▶ Records supplied
%%

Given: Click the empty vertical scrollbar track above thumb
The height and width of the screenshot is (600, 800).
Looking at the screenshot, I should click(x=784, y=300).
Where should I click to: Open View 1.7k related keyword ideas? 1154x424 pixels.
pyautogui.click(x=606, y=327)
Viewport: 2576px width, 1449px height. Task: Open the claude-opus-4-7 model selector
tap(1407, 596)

%%
%%

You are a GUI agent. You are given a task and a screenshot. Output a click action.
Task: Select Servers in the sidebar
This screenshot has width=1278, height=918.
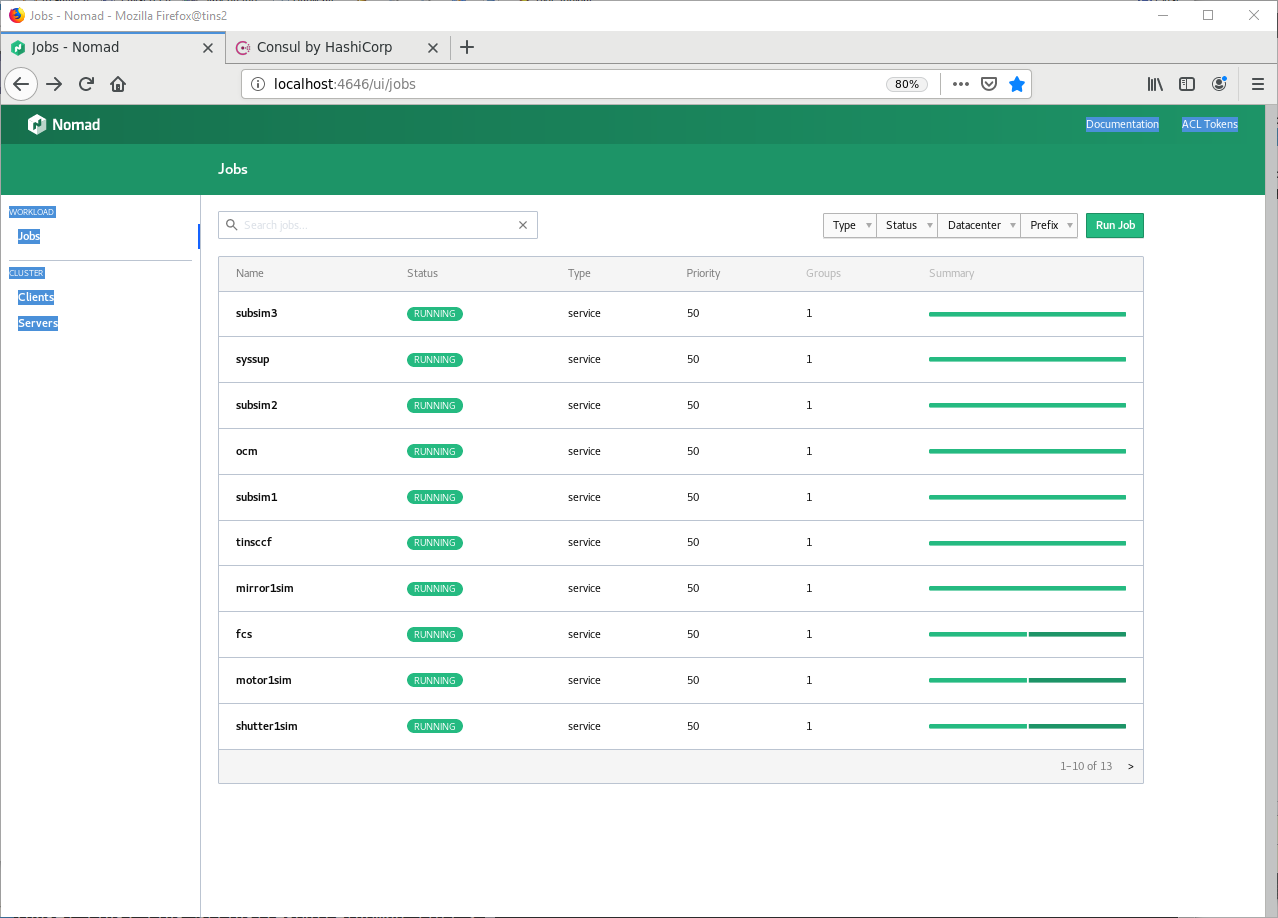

%%

Start with the line above that contains "You are a GUI" and stop after the line that contains "This screenshot has width=1278, height=918.". Output those lines exactly, and only those.

You are a GUI agent. You are given a task and a screenshot. Output a click action.
Task: Select Servers in the sidebar
This screenshot has width=1278, height=918.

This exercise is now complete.